>>>

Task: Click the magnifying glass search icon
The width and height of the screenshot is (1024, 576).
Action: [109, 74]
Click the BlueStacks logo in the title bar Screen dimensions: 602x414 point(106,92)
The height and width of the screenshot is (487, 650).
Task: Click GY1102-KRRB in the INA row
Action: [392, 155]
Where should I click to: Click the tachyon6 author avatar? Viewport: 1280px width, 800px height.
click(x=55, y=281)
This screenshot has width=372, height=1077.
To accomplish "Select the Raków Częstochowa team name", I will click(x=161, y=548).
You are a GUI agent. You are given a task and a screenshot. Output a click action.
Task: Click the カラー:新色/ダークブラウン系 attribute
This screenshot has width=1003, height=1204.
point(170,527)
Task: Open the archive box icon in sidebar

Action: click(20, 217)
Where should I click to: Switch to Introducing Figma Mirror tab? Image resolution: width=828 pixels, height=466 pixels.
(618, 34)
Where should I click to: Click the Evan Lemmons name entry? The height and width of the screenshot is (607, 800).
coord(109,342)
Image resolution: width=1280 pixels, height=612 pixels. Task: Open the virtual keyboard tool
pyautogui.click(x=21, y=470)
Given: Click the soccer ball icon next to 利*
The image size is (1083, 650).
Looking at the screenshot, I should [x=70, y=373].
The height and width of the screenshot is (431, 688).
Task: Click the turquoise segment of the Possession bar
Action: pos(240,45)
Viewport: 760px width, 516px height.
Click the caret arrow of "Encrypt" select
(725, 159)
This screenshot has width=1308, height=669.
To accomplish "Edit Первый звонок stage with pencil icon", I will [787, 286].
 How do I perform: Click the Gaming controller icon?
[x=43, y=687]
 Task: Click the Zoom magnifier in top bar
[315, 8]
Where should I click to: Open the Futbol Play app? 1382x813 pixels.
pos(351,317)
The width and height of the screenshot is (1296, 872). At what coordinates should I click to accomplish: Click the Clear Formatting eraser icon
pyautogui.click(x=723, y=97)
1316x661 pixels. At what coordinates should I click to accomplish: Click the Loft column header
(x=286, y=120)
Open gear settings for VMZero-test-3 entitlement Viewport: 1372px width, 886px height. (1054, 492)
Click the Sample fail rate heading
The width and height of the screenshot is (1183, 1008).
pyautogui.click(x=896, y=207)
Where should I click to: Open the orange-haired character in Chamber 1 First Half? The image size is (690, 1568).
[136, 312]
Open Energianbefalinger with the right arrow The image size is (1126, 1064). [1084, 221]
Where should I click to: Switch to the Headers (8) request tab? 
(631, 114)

<<<

* **Your assignment**
Reproduce, unchanged, the line containing "The width and height of the screenshot is (1296, 872)." and each line after it through the end of the listing above, and nothing else.

* **Solved problem**
The width and height of the screenshot is (1296, 872). At what coordinates should I click to accomplish: Click the Clear Formatting eraser icon
pyautogui.click(x=723, y=97)
1316x661 pixels. At what coordinates should I click to accomplish: Click the Loft column header
(x=286, y=120)
Open gear settings for VMZero-test-3 entitlement Viewport: 1372px width, 886px height. (1054, 492)
Click the Sample fail rate heading
The width and height of the screenshot is (1183, 1008).
pyautogui.click(x=896, y=207)
Where should I click to: Open the orange-haired character in Chamber 1 First Half? The image size is (690, 1568).
[136, 312]
Open Energianbefalinger with the right arrow The image size is (1126, 1064). [1084, 221]
Where should I click to: Switch to the Headers (8) request tab? 
(631, 114)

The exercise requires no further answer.